Stated goal 1: Name every person the executive compensation passage below identifies by full name.
Stated goal 2: Carry on writing the executive compensation passage below from its final sentence.

Selected passage:
|---|
11. | We note your discussion in the last paragraph under the heading, “Base Salary,” that Donny R. Johnson’s base salary was adjusted 37.5% due to the change in his responsibility. In a similar manner, please discuss the reasons for the increases in the base salaries of Phillip D. Hixon by 25.0% and Jon A. Ramsey by 9.1% during fiscal 2009. |
Response: On April 14, 2008, in addition to his existing responsibilities, Phillip D. Hixon assumed the responsibilities of the Company’s outgoing Senior Vice President of Store Operations. The 25.0% increase in Mr. Hixon’s base salary reflects the assumption of these increased responsibilities.
From July 1, 2007 until February 22, 2008, Jon A. Ramsey served as Vice President and Controller of the Company. On February 22, 2008, in addition to his existing responsibilities, Mr. Ramsey was appointed interim Chief Financial Officer. The 9.1% increase in Mr. Ramsey’s base salary reflects his increased responsibilities while serving in this capacity.
In future filings, the Company will discuss any increase in responsibilities that materially affects any increase in compensation for its named executive officers.
Annual Cash Incentive
12. | For fiscal 2008, you state that if return on equity was between 10% and 12%, executive officers would receive 80% of their contractual bonuses in annual cash incentive awards, if return on equity was between 12% and 14%, executives would receive 100% of their contractual bonuses, and if return on equity was over 14%, executives would receive 140% of their contractual bonuses. Although we note that you did not approve any contractual bonuses for fiscal 2009, in future filings, please disclose the return on equity targets for fiscal 2009 as you did for fiscal 2008. |
Response: As requested by the Staff, in future filings the Company will disclose the performance targets for any annual cash incentive award opportunities and any contractual bonuses, including, if applicable, any return on equity targets for each fiscal year.
13. | Also, in future filings, please discuss the reasons that you did not approve any contractual bonuses for fiscal 2009 |
Response: As requested by the Staff, in future filings the Company will discuss the reasons that contractual bonuses were (or were not) approved, including disclosure of any pre-established performance goals and the Company’s actual results in comparison to such performance goals. If contractual bonuses are not paid because an applicable performance goal is not met, the Company will so state.
Long-Term Incentive Compensation, page 5
14. | In the last paragraph under the heading, “Executive Summary,” you state that you granted stock options in fiscal 2009. In future filings, please disclose the named executive officers to whom you granted options in fiscal 2009, the amount of options granted to each executive officer, and the reasons that you awarded the specific amount of options to each particular named executive officer. |
Response: In future filings, the Company will disclose the named executive officers to whom the Company granted stock options for each fiscal year, the amount of stock options granted to each executive officer in such fiscal year and the reasons why the Company awarded the specific amount of stock options to each particular named executive officer.
|---|
Dataset excerpt:
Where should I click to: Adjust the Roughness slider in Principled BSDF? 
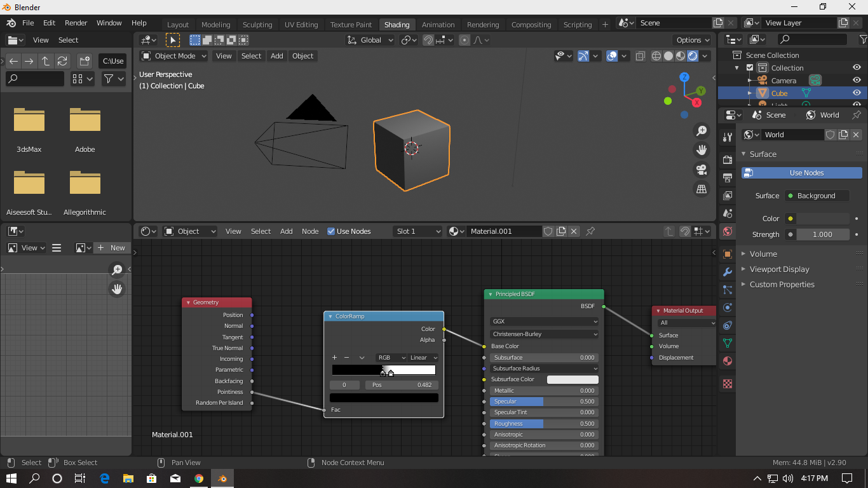[544, 424]
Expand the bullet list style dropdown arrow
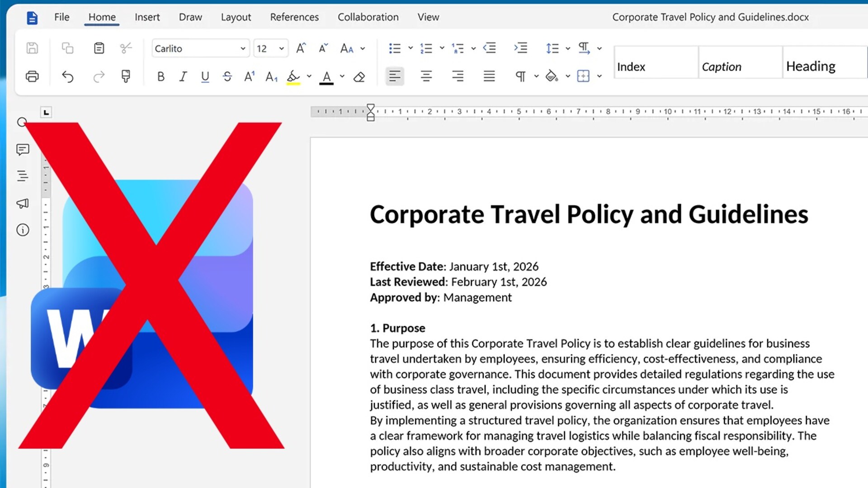The height and width of the screenshot is (488, 868). click(410, 48)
|---|
Final answer 1: Donny R. Johnson, Phillip D. Hixon, Jon A. Ramsey

Final answer 2:
15. | In the last sentence of the second paragraph, you state that “[o]nly key employees are eligible to receive options, and [you] do not necessarily make annual option awards.” In future filings, please disclose the “key employees” to whom you refer and whether all of your named executive officers are eligible to receive stock options. |
Response: In future filings the Company will disclose the key employees who are eligible to receive stock options and specify whether each named executive officer is eligible to receive stock options. Currently, the key employees who are eligible to receive stock options include those employees who hold the office of President, Vice President, or director of a division of the Company. All of the Company’s named executive officers hold one of these titles and are eligible to receive stock options. Eligible key employees will only receive stock options if, and to the extent, such stock options are approved by the Compensation Committee.
16. | In future filings, please clarify whether the compensation committee has formalized any procedures regarding grants of stock options. |
Response: As requested by the Staff, in future filings the Company will clarify whether the Compensation Committee has formalized any procedures regarding the grant of stock options.
Currently, the Compensation Committee has not formalized any policy or procedures for the annual grant of stock options or other equity awards to the Company’s named executive officers and other key employees. Therefore, annual equity awards may or may not be made to the Company’s named executive officers. The grant of equity awards is determined by the Compensation Committee in its subjective discretion.
In the past, the Compensation Committee has approved from time to time the grant of stock options upon the initial employment or promotion of a named executive officer or other key employee of the Company.
Additionally, the Company does not have a formal policy on the timing of equity compensation grants in connection with the release of material non-public information to affect the value of compensation. In the event that material non-public information becomes known to the Compensation Committee prior to granting equity awards, the Compensation Committee will take the existence of such information under advisement and make an assessment in its business judgment whether to delay the grant of the equity award in order to avoid any impropriety.
Information Regarding Named Executive Officers Who are No Longer …
17. | In future filings, please quantify the estimated amount that Bruce C. Dale will receive in health insurance benefits until March 31, 2010 rather than stating that you “will pay his monthly premiums of group health benefits under COBRA for 18 months after termination date, and thereafter reimburse Mr. Dale on a monthly basis, an amount equal to the cost of such insurance until March 31, 2010.” See Item 402(j)(2) Regulation S-K and Instruction 1 to Item 402(j). |
Response: The Company notes Item 402(j)(2) of Regulation S-K and Instruction 1 to Item 402(j). As requested by the Staff, in future filings the Company will (as appropriate) quantify the estimated amount of any health insurance benefits that Bruce C. Dale and any other named executive officer is entitled to as a result of his or her termination.
Under the terms of Mr. Dale’s Separation and Release Agreement, the Company is obligated to pay or reimburse him for the premium costs of health insurance from February 22, 2008, the date of his termination, until March 31, 2010. The Company estimates these premium costs to be approximately $20,088.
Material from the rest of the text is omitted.